Madera Community Hospital celebrates the end of its two-year closure. ‘Hope is restored’
Maderans have their own hospital again.
The more than two-year closure of Madera Community Hospital ended Tuesday morning as staff pulled the tarps that covered the signage on the building’s exterior, unveiling to the newly reopened facility.
Madera hospital CEO Steve Stark stood alongside local and state elected officials, and Madera hospital nurses and doctors, as a crowd celebrated the return to service.
“For too long, our community faced uncertainty, forced to travel long distances for medical attention, never knowing if they would make it in time,” Stark said. “But today, that uncertainty is over.
“Hope is restored.”
The hospital closed its emergency room in December 2022 and then declared bankruptcy, leaving Madera County without an acute care facility for adults. The shutdown led a largely low income patient pool to seek care in neighboring Merced and Fresno counties, where emergency rooms saw a surge of Madera patients.

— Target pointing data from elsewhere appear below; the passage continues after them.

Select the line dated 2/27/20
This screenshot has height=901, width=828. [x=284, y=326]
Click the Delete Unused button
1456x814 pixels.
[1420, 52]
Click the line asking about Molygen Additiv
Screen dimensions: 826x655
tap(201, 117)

The hospital is reopening as part of the Modesto-based hospital management firm American Advanced Management (AAM). The state provided a $57 million, zero-interest loan from the Distressed Hospital Loan Program, an initiative quickly pushed through the California legislature in 2023 by State Sen. Anna Caballero and Assemblymember Esmeralda Soria, both representing the city of Madera.
“It’s a historic day in the state of California because I don’t think we can point to one hospital of this size ever reopening their doors after they close, especially after two years,” Soria said.
Madera hospital is reopening in a remodeled state, with brand new equipment and close to 500 employees.
Some of them, including CT scan technologist Gloria Welch, are returning employees who worked at Madera hospital long before its closure.
“I was here for 17 and a half years,” Welch said. “When the facility closed, it broke my heart because this place is really special to me. I thought this was going to be the place where I would retire. And now, maybe, it still will be.”
Welch’s best friend, radiology manager Stela Gallegos, left the hospital in 2018 but had worked there for 12 years before that.
“One of the reasons is I really wanted to help the community and bring the hospital back,” Gallegos said.
Stark said that the hospital’s true work is just beginning.
“Restoring hope is not just about opening our doors,” he said. “It’s about keeping them open and ensuring that every person that walks through these halls receives the care they deserve.”